Dengan gugup, lelaki ini memperkenalkan diri. Namanya ialah Jahdar bin Rabiah.
Untuk sesaat, ia terdiam, seperti hendak mengumpulkan nyali sebelum bersuara.
“Wahai, Abu Ishaq!” katanya kemudian, “aku selama ini gemar bermaksiat. Sudah berulang kali bertobat, tetapi kembali jatuh dalam dosa-dosa yang sama. Berikanlah untukku nasihat!”
Syekh Ibrahim bin Adham mengangguk perlahan.
“Akan kusebutkan lima syarat.
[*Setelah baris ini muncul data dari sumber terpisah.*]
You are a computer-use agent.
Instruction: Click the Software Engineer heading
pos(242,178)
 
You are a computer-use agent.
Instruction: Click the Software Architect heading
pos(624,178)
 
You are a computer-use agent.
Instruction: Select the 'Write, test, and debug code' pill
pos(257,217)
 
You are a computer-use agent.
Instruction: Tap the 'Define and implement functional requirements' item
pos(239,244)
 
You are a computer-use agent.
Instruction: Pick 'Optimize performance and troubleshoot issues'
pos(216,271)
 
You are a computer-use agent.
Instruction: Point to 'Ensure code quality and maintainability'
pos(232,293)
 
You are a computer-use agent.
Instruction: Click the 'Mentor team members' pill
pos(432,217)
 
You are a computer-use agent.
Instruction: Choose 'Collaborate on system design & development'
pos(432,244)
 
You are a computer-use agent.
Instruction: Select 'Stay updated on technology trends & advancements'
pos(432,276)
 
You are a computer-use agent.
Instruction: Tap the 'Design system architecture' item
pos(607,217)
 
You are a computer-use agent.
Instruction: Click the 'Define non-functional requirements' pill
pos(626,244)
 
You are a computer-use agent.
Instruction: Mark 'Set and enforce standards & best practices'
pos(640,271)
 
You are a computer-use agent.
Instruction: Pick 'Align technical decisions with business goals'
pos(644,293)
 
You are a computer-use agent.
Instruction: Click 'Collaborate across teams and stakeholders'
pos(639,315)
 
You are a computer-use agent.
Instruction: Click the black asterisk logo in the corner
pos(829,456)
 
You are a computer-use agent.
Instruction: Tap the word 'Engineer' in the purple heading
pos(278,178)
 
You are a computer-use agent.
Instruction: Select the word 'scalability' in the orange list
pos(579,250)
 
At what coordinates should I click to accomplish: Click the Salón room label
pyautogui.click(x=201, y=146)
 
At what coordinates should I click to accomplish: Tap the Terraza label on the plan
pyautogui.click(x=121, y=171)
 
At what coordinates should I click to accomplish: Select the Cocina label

Jika mampu melakukan semuanya, engkau boleh saja kembali melakukan maksiat,” kata sufi ini.
Mendengar itu, Jahdar terkejut. “Apa saja syarat-syarat itu, wahai Syekh?” tanyanya.
“Pertama, engkau boleh bermaksiat, asalkan jangan menikmati rezeki atau karunia dari Allah Ta'ala."
“Bukankah semua yang manusia nikmati adalah rezeki dari Allah, ya Syekh?” katanya.